* SUPPLIED RECORDS
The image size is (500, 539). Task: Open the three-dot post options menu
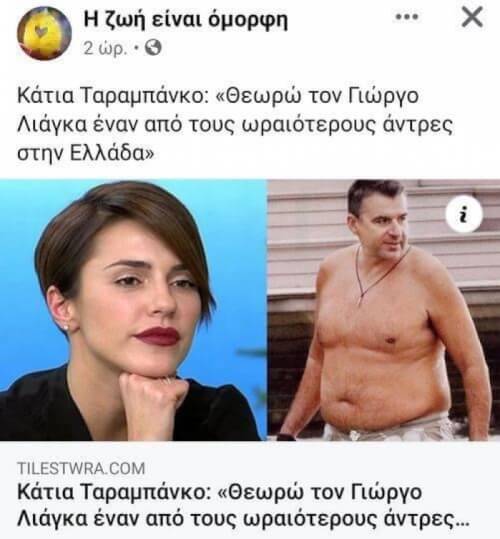pyautogui.click(x=407, y=16)
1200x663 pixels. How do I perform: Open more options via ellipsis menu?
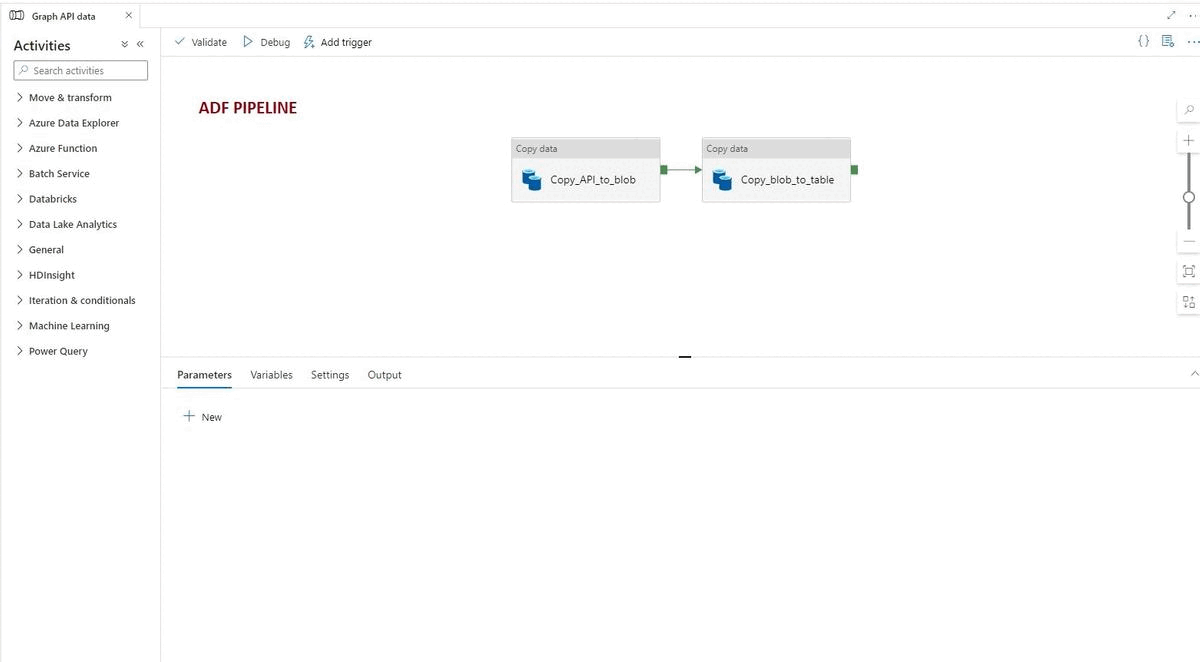click(x=1194, y=41)
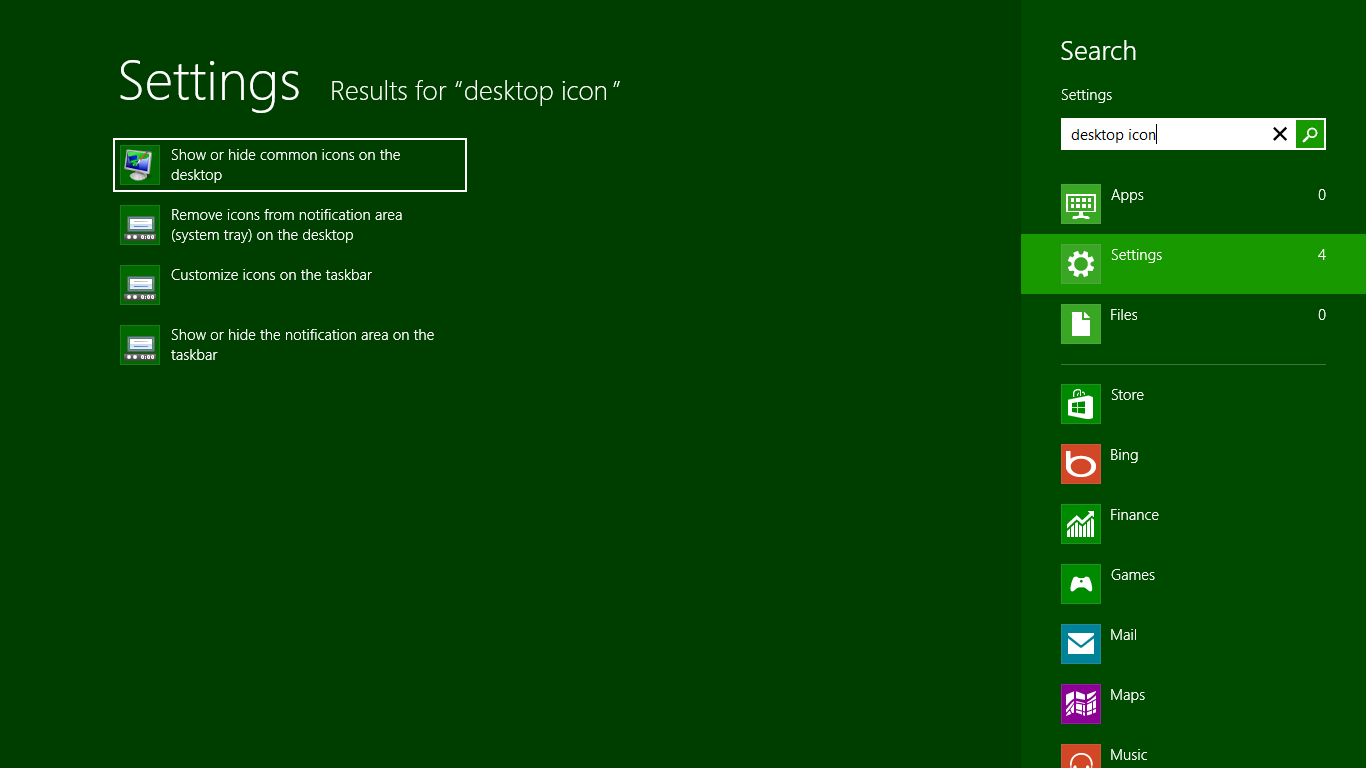Screen dimensions: 1366x768
Task: Open the Games app icon
Action: click(x=1080, y=584)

* WHAT NEEDS TO BE DONE
Restate all of the material word for word. Keep out every picture.

* ANSWER SECTION
The image size is (500, 539). Task: Open the three-dot post options menu
pyautogui.click(x=407, y=16)
1200x663 pixels. How do I perform: Open more options via ellipsis menu?
click(x=1194, y=41)
Screen dimensions: 1366x768
Task: Open the Games app icon
Action: click(x=1080, y=584)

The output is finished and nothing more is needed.